Jedes Land hat andere Gründe. Jordanien und Ägypten geht es wirtschaftlich schlecht, die Arbeitslosigkeit ist sehr hoch, da möchte man sich nicht noch um Flüchtlinge kümmern. Einige der möglichen Zufluchtsländer haben zudem bereits sehr viele andere Flüchtlinge aufgenommen, aus Libyen, dem Sudan oder Syrien. In Ägypten ist man außerdem besorgt, dass sich Hamas-Terroristen unter die Flüchtlinge mischen könnten. Und die reichen Öl-Staaten sind ohnehin der Meinung, ihre Rolle sollte sich darauf beschränken, aus der Distanz Hilfe zu leisten.

Wie sehen Sie die Rolle Katars? Einerseits finanziert das Land die Hamas, andererseits vermittelt es zwischen den beiden Kriegsparteien?
Katars Politik ist höchst manipulativ. Das Land hat es zusammen mit dem Iran erst ermöglicht, dass die Hamas so stark werden konnte. Katar spielt sich nun als Mediator und Friedensstifter auf, dabei trägt das Land eine große Verantwortung für das Chaos, das die Hamas am 7. Oktober im gesamten Nahen Osten angerichtet hat.

Gibt es in der arabischen Welt viele Menschen, die so denken wie Sie und Israel unterstützen? Oder gehören Sie zu einer winzigen Minderheit?
Es ist eine Minderheit, doch ganz so klein ist sie nicht. Nur traut sich kaum jemand, offen zu reden. Ich verstehe das gut. Niemand soll erleben müssen, was ich jetzt durchmachen muss. Ich bin zutiefst überzeugt: Wer wirklich an Gott glaubt – egal, in welcher Religion –, der weiß, dass Gott nicht will, dass man einander tötet. Ich als gläubige Muslimin fühle mich angegriffen durch die seit Jahrzehnten verbreitete Rhetorik, Muslime müssten Juden hassen und es gebe einen ewigen Kampf zwischen den zwei Religionen. Seit ich klein bin, habe ich guten Kontakt zu Juden – es waren alles sehr liebevolle Menschen. Deshalb lautet meine Mission: Die Juden sind nicht unsere Feinde, wir können zusammenleben!

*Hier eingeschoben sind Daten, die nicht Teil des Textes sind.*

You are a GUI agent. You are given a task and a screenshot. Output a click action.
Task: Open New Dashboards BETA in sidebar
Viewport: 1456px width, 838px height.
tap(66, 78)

Zweifeln Sie manchmal an Ihrem Glauben, wenn Sie sehen, was alles im Namen der Religion angerichtet wird?
Meine Verbindung zu Gott ist etwas sehr Persönliches. Ich lebe den Glauben ganz auf meine Art, sehr friedlich, ohne andere davon überzeugen oder jemandem etwas aufzwingen zu wollen. Das unterscheidet mich von den Fanatikern.

Mit der ägyptischen Politologin sprach Rico Bandle.